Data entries
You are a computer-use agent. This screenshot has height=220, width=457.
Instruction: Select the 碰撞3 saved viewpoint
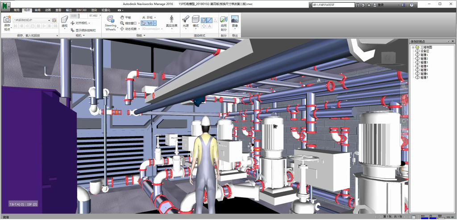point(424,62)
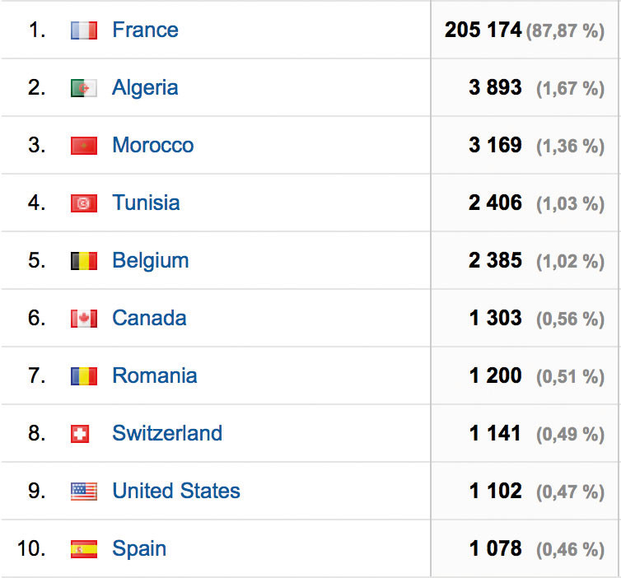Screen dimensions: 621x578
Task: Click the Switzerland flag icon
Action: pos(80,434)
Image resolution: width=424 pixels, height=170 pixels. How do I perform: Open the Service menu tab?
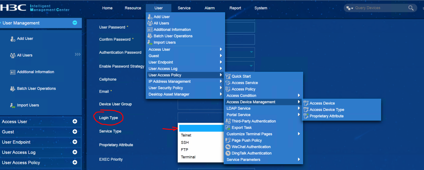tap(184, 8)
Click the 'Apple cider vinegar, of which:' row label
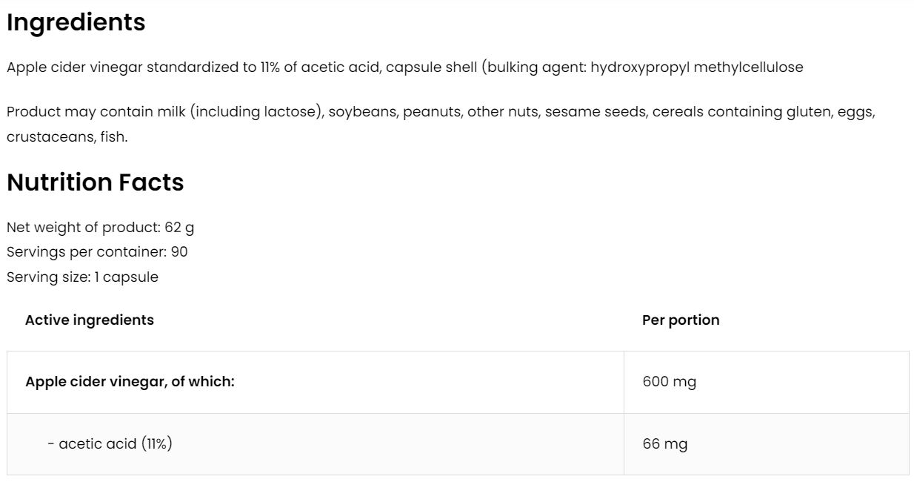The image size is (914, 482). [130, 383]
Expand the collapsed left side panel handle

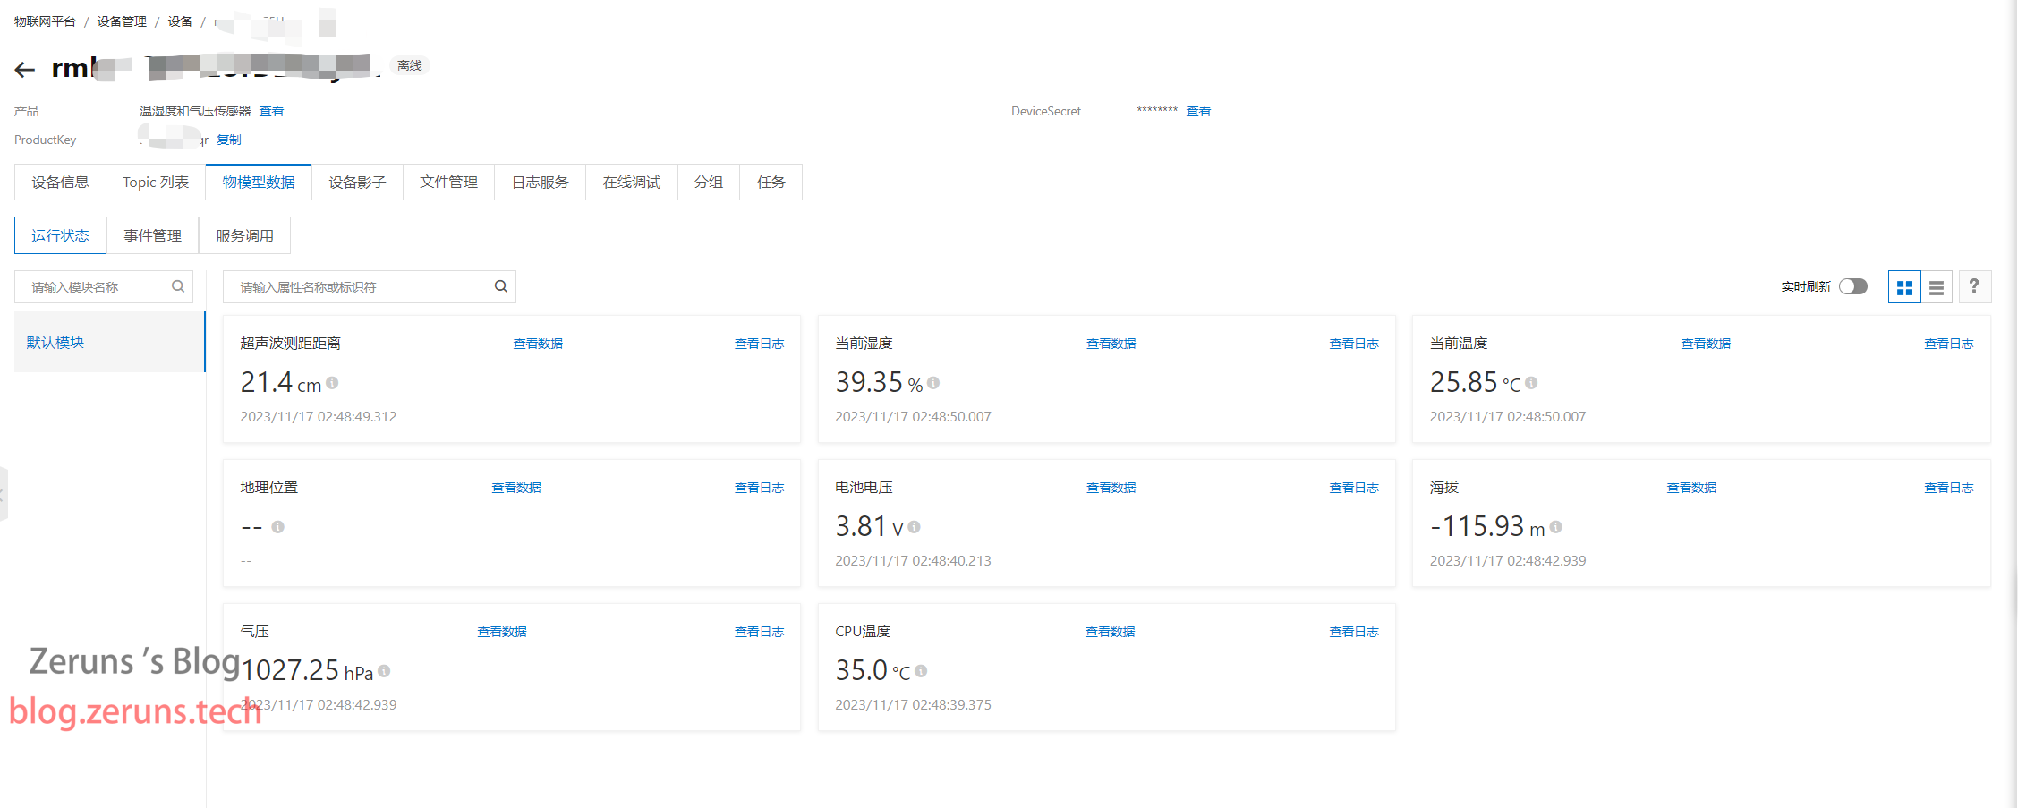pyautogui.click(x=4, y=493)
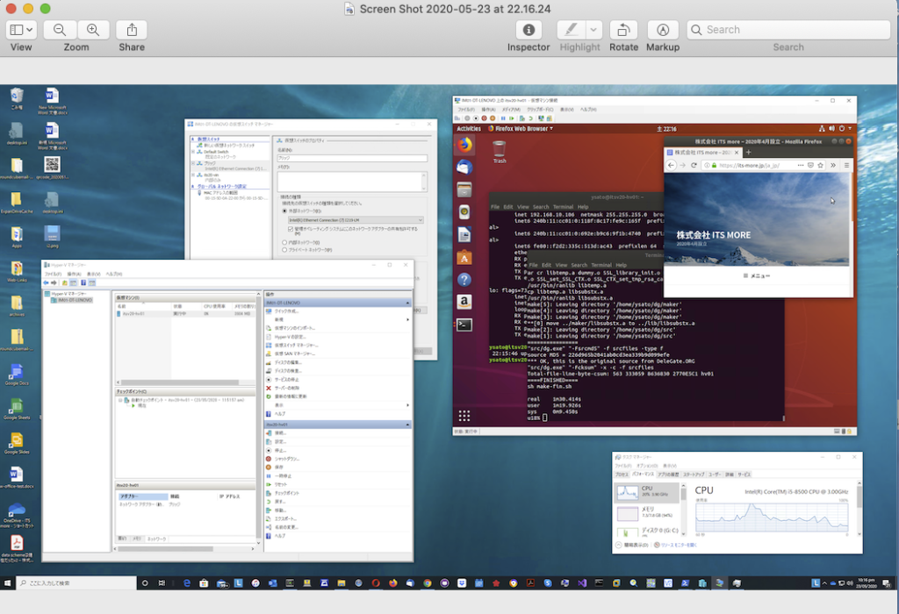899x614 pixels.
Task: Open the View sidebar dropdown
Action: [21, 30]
==
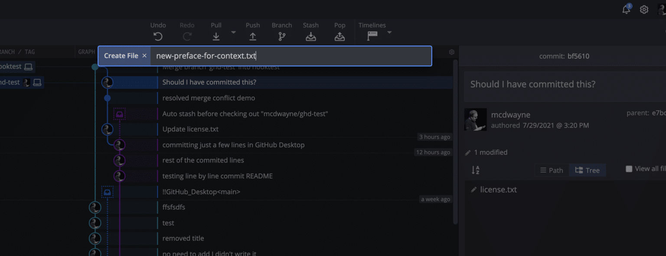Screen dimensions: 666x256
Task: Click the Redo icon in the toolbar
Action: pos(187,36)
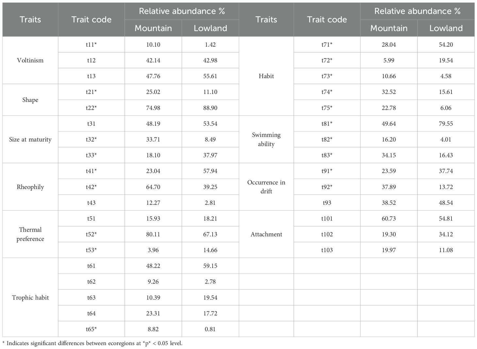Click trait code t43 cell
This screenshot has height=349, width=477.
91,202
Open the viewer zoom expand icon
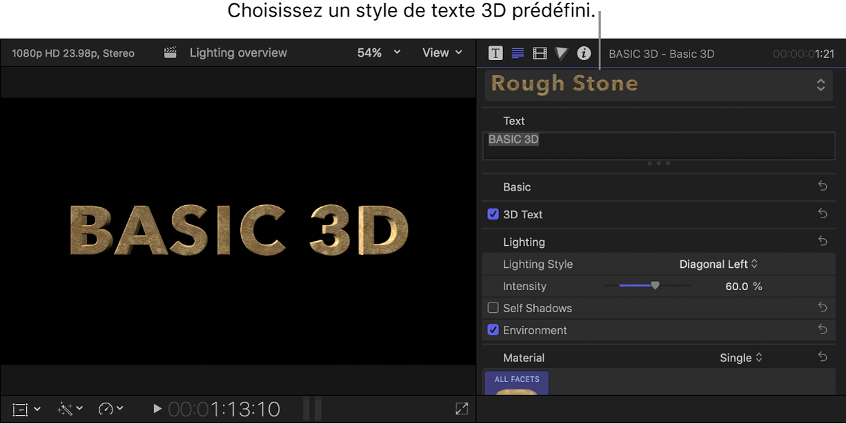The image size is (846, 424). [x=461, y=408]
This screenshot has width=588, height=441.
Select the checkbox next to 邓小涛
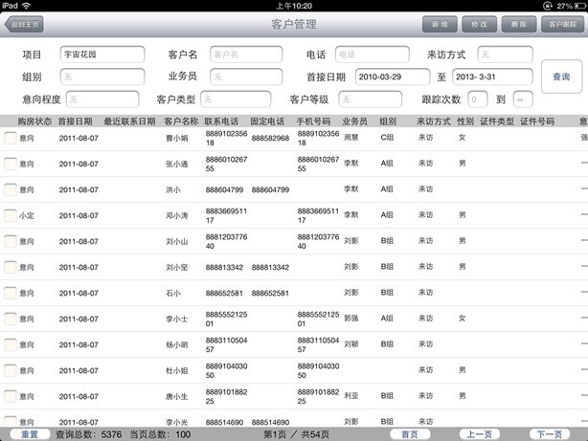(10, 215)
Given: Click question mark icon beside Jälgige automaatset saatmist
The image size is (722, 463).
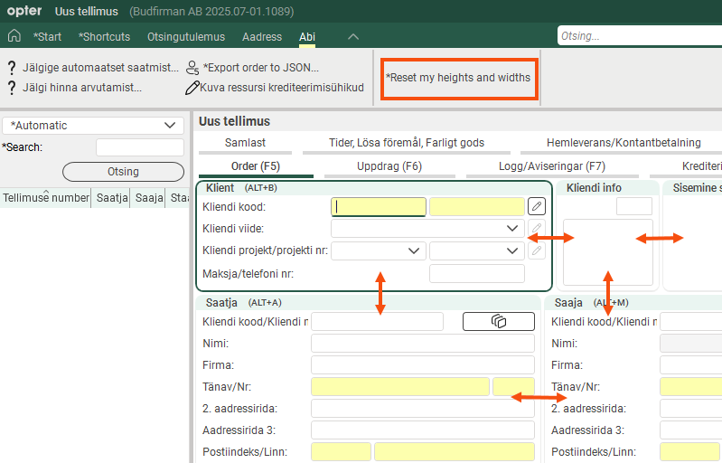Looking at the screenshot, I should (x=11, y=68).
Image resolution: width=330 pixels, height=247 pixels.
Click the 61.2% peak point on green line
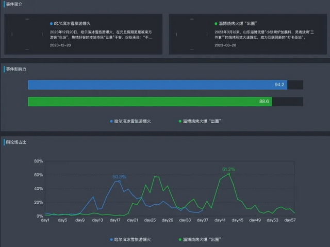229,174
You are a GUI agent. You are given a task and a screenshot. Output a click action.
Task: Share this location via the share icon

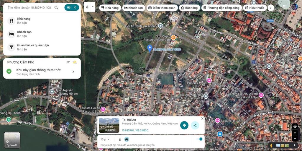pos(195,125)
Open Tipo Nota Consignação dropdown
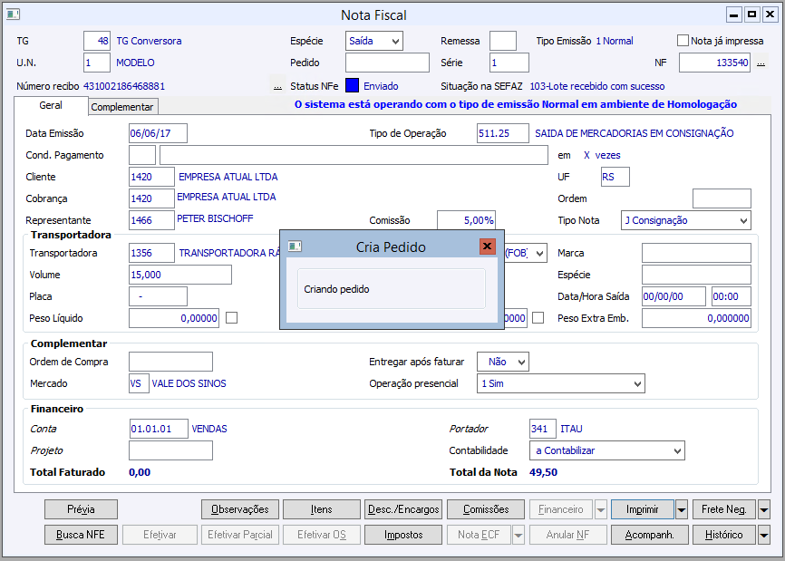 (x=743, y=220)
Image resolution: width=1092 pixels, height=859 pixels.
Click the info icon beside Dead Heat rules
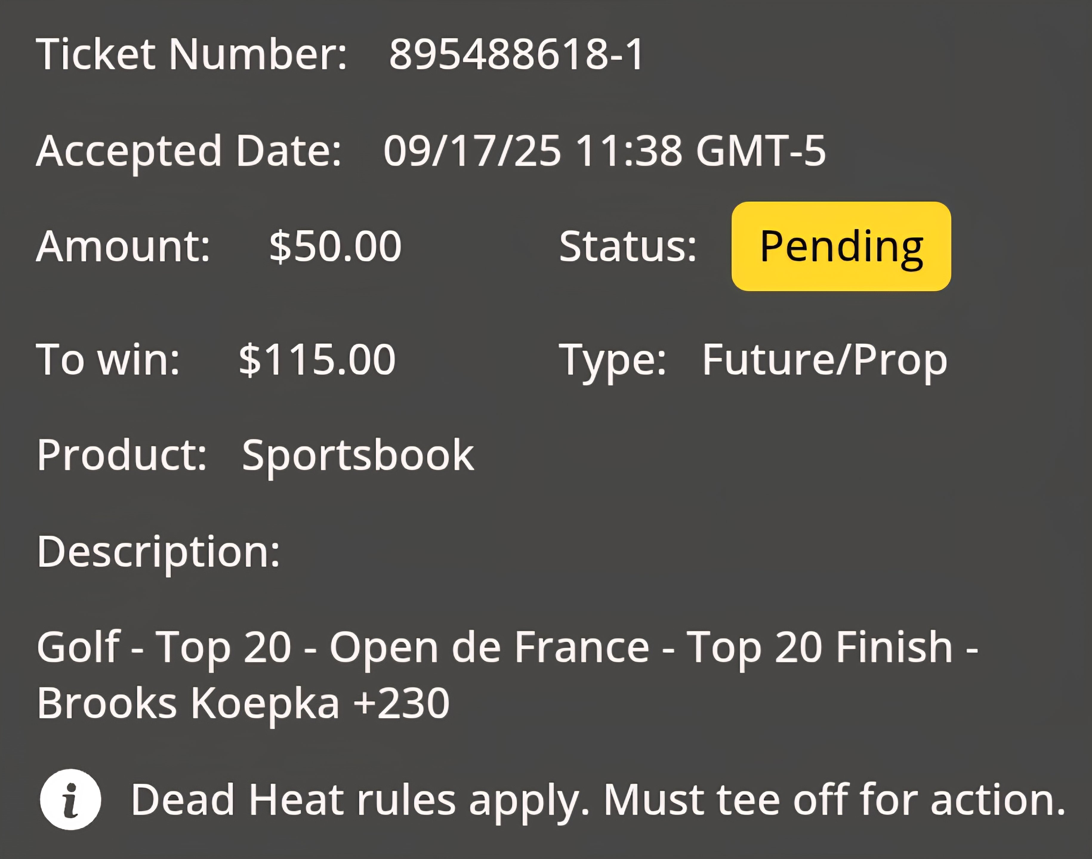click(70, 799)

:: Task ::
Check every line of the records, and copy the ones that hold the word "agent".

:: Worked solution ::
You are a computer-use agent. This screenshot has height=220, width=457.
You are a GUI agent. You are given a task and a screenshot. Output a click action.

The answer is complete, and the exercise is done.